Joseph Henry Gilbert


Sir Joseph Henry Gilbert, Fellow of the Royal Society was an English chemist, noteworthy for his long career spent improving the methods of practical agriculture. He was a fellow of the Royal Society.

Life

He was born at Hull, the son of Joseph Gilbert and Ann Gilbert. He studied chemistry first at Glasgow under Thomas Thomson; then at University College, London, in the laboratory of Anthony Todd Thomson, the professor of medical jurisprudence, also attending Thomas Graham's lectures; and finally at the University of Giessen under Liebig. On his return to England from Germany he acted for a year or so as assistant to his old master A. T. Thomson at University College, and in 1843, after spending a short time in the study of calico dyeing and printing near Manchester, accepted the directorship of the chemical laboratory at the agricultural experiment station established by John Bennet Lawes at Rothamsted, near St. Albans.
This position he held for fifty-eight years, until his death on 23 December 1901. The work which he carried out in collaboration with Lawes involved the application of chemistry, meteorology, botany, animal and vegetable physiology, and geology to the methods of practical agriculture.
Gilbert was chosen a fellow of the Royal Society in 1860, and in 1867 was awarded a Royal Medal jointly with Lawes.
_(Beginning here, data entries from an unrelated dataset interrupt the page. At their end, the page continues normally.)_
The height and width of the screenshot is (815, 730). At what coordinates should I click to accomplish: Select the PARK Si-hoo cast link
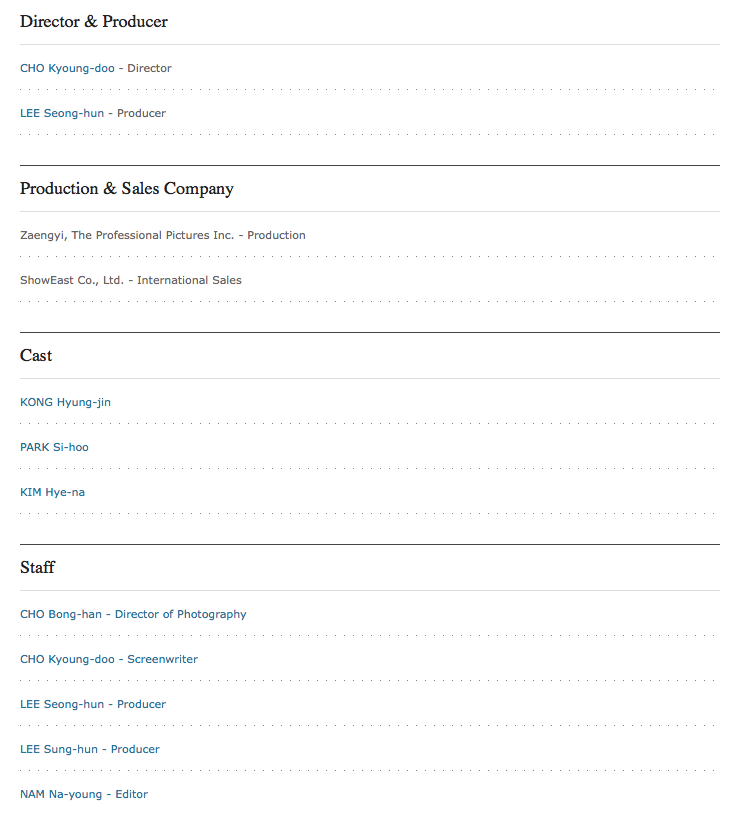tap(54, 448)
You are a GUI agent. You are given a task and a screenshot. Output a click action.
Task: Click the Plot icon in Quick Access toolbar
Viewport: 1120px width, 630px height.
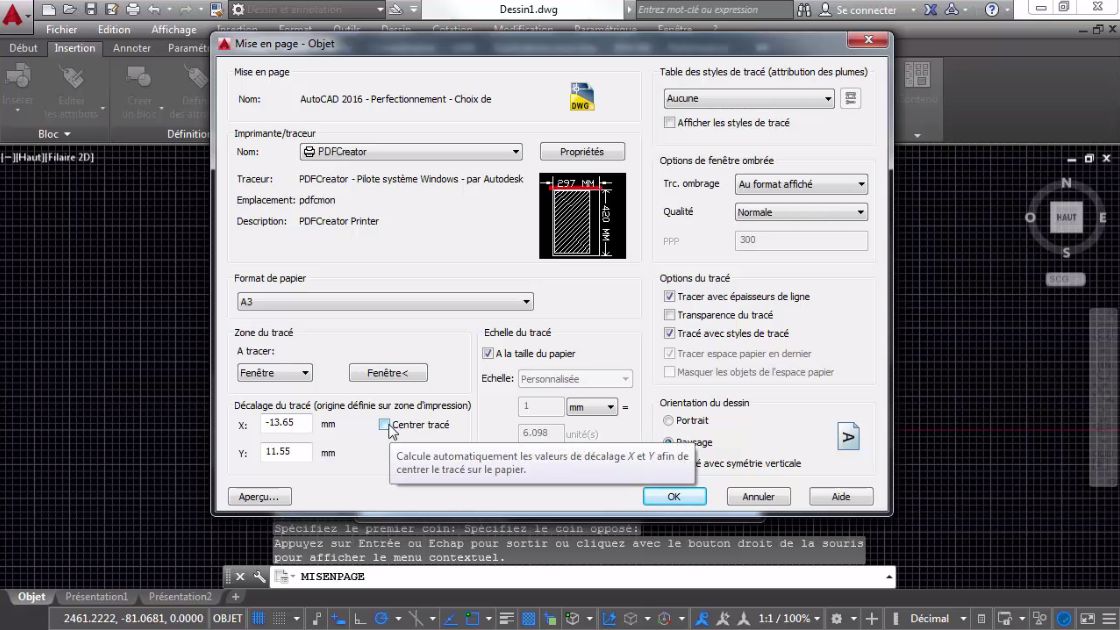[x=132, y=9]
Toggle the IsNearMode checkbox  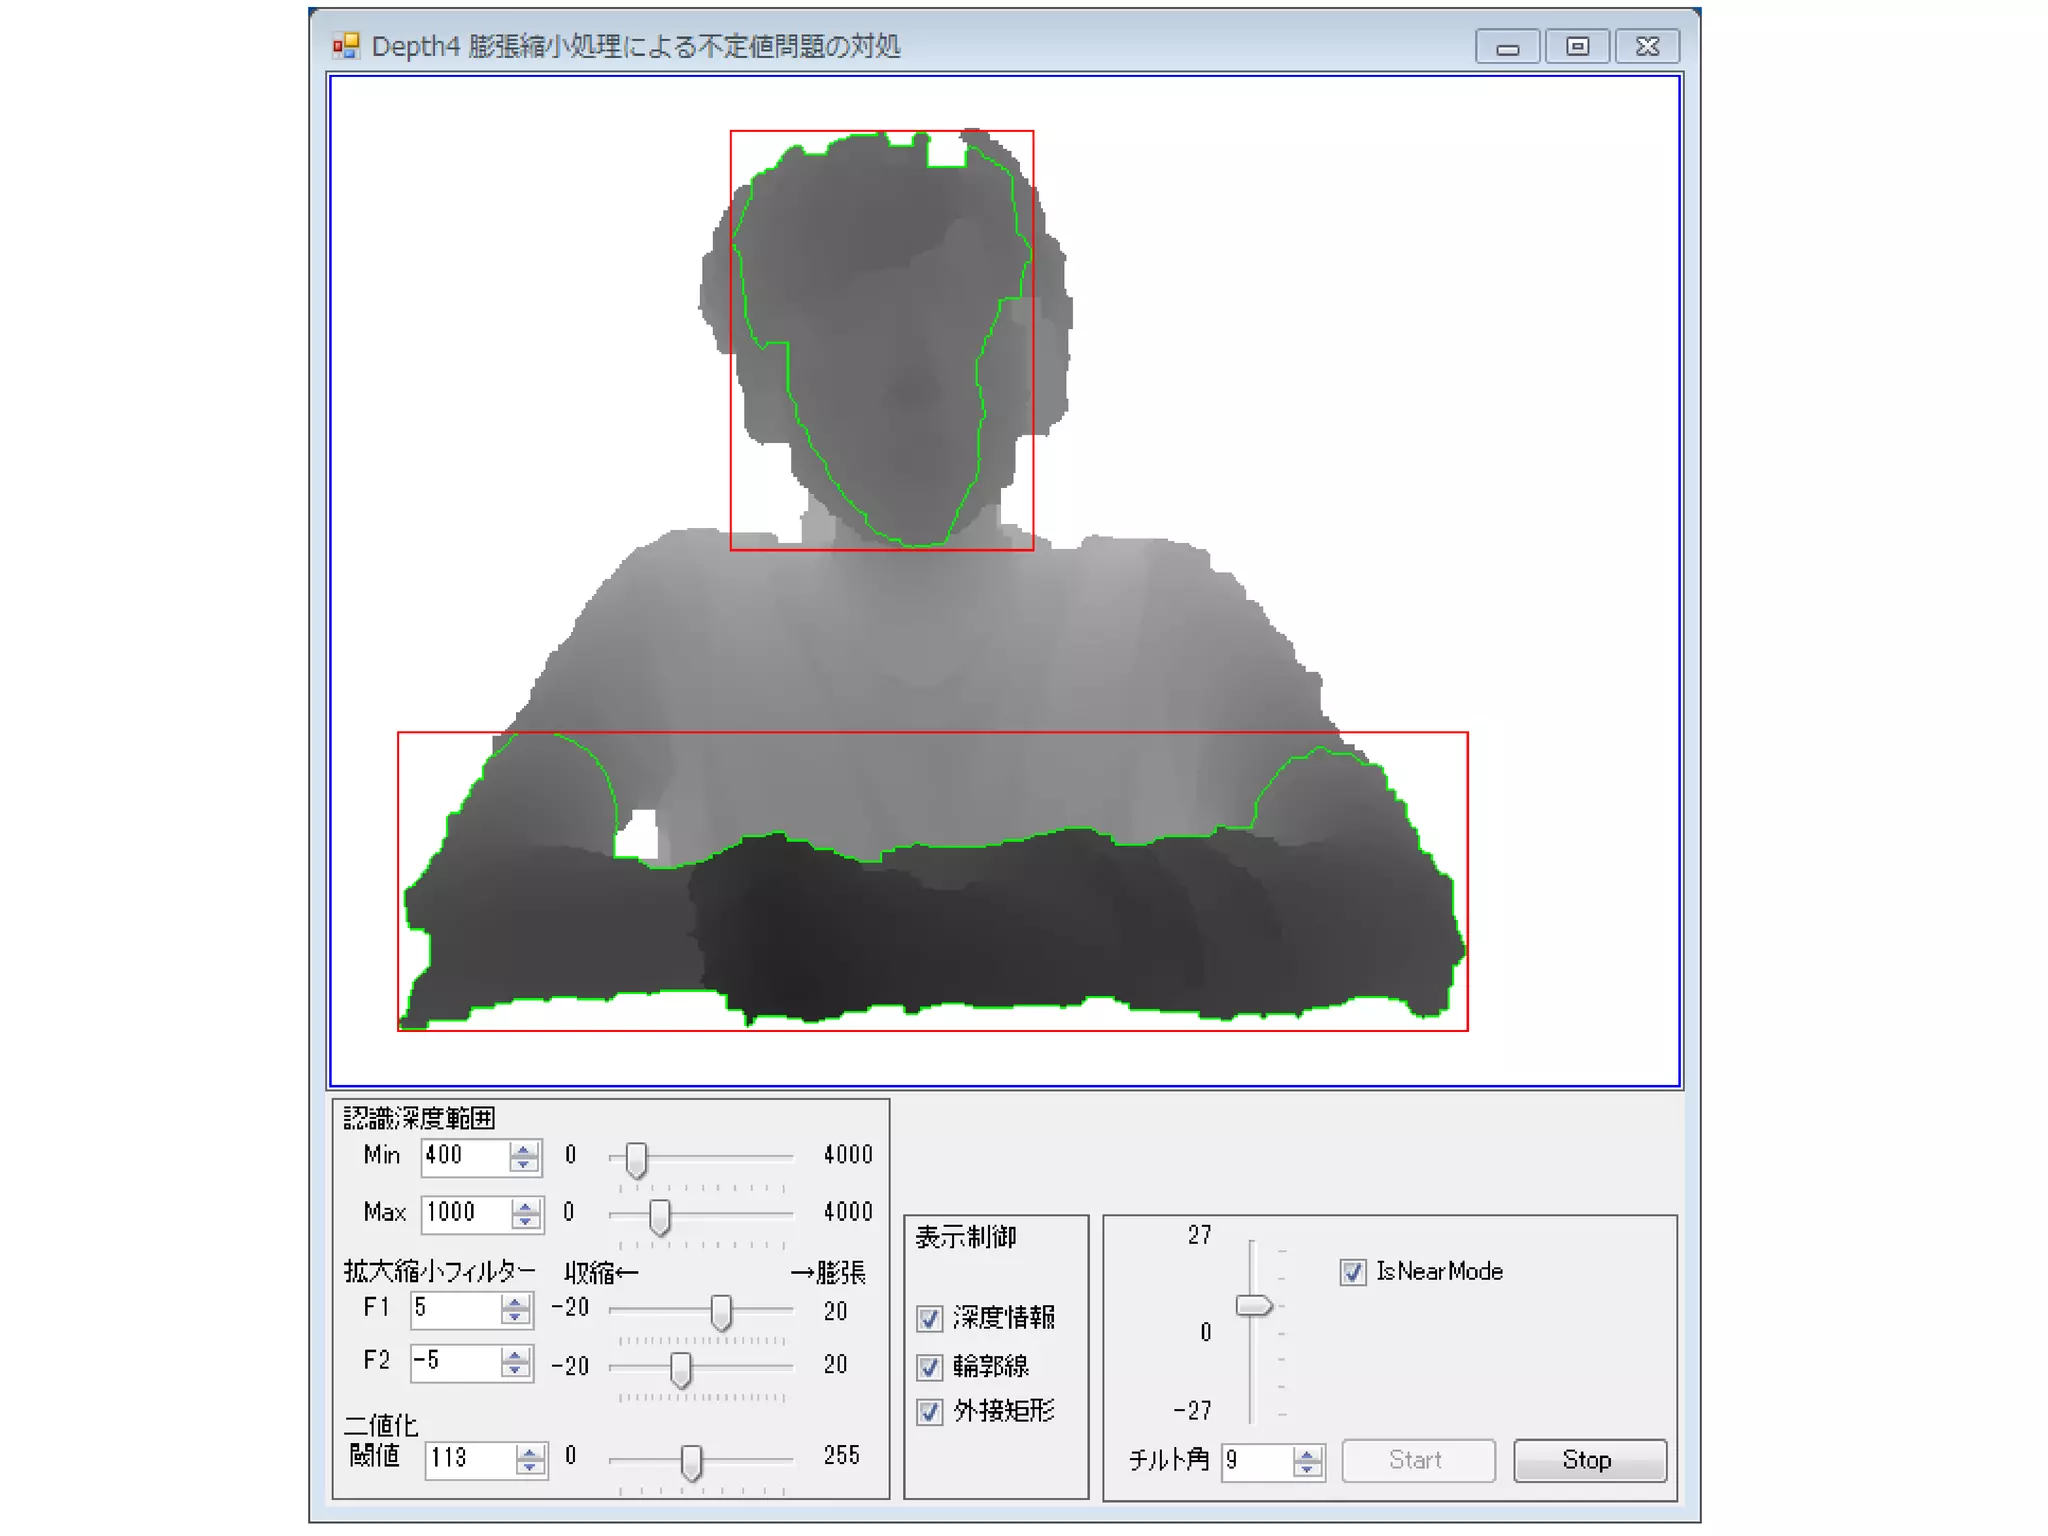point(1353,1272)
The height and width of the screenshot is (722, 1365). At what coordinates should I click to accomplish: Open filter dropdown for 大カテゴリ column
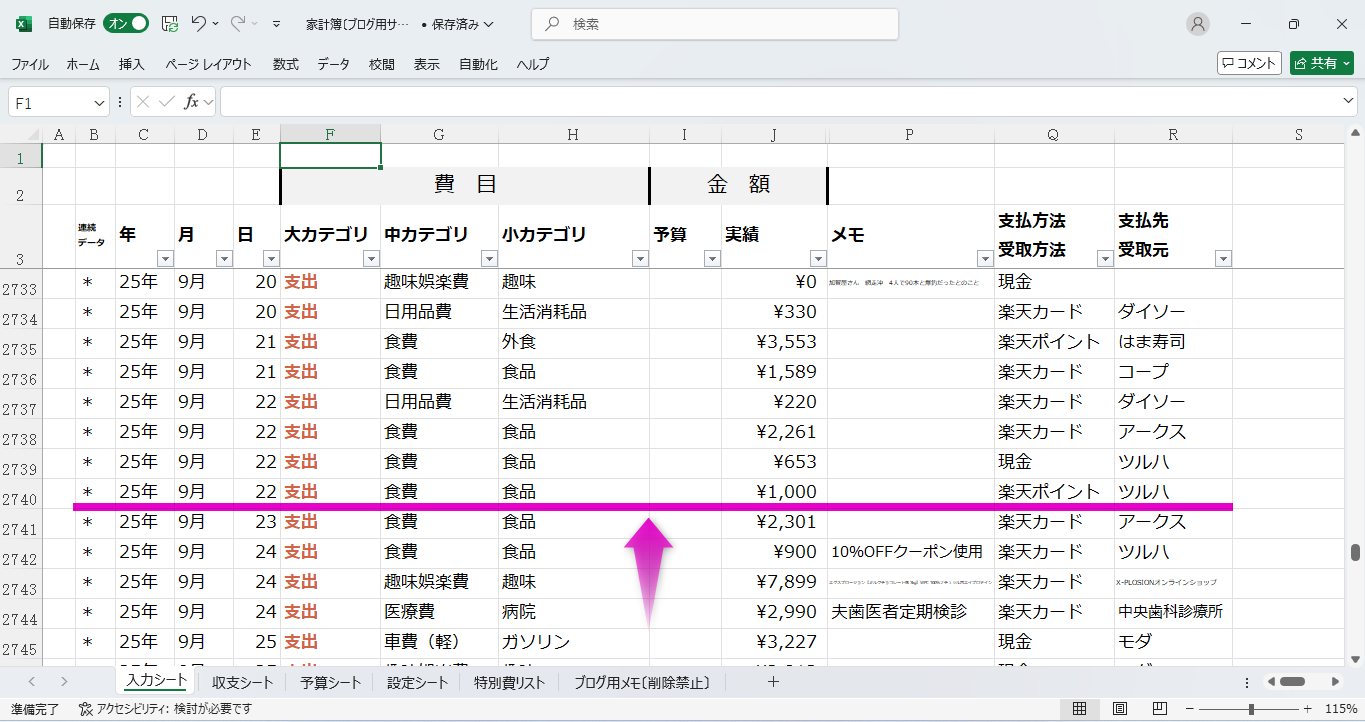click(x=371, y=259)
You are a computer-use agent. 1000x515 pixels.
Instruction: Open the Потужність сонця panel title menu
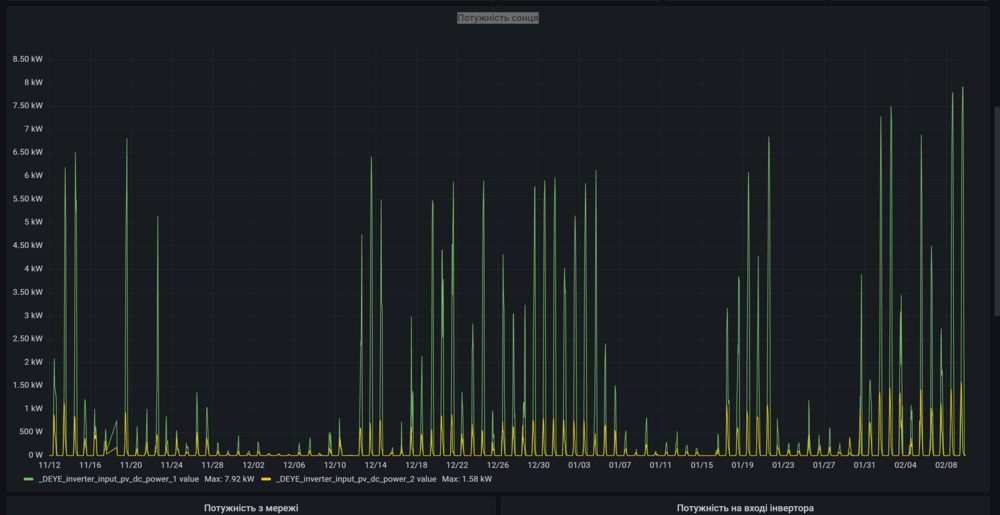497,18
In 1880 he presided over the Chemical Section of the British Association at its meeting at Swansea, and in 1882 he was president of the London Chemical Society, of which he had been a member almost from its foundation in 1841. For six years from 1884 he filled the Sibthorpian chair of rural economy at Oxford, and he was also an honorary professor at the Royal Agricultural College, Cirencester. He was knighted on 11 August 1893, the year in which the jubilee of the Rothamsted experiments was celebrated.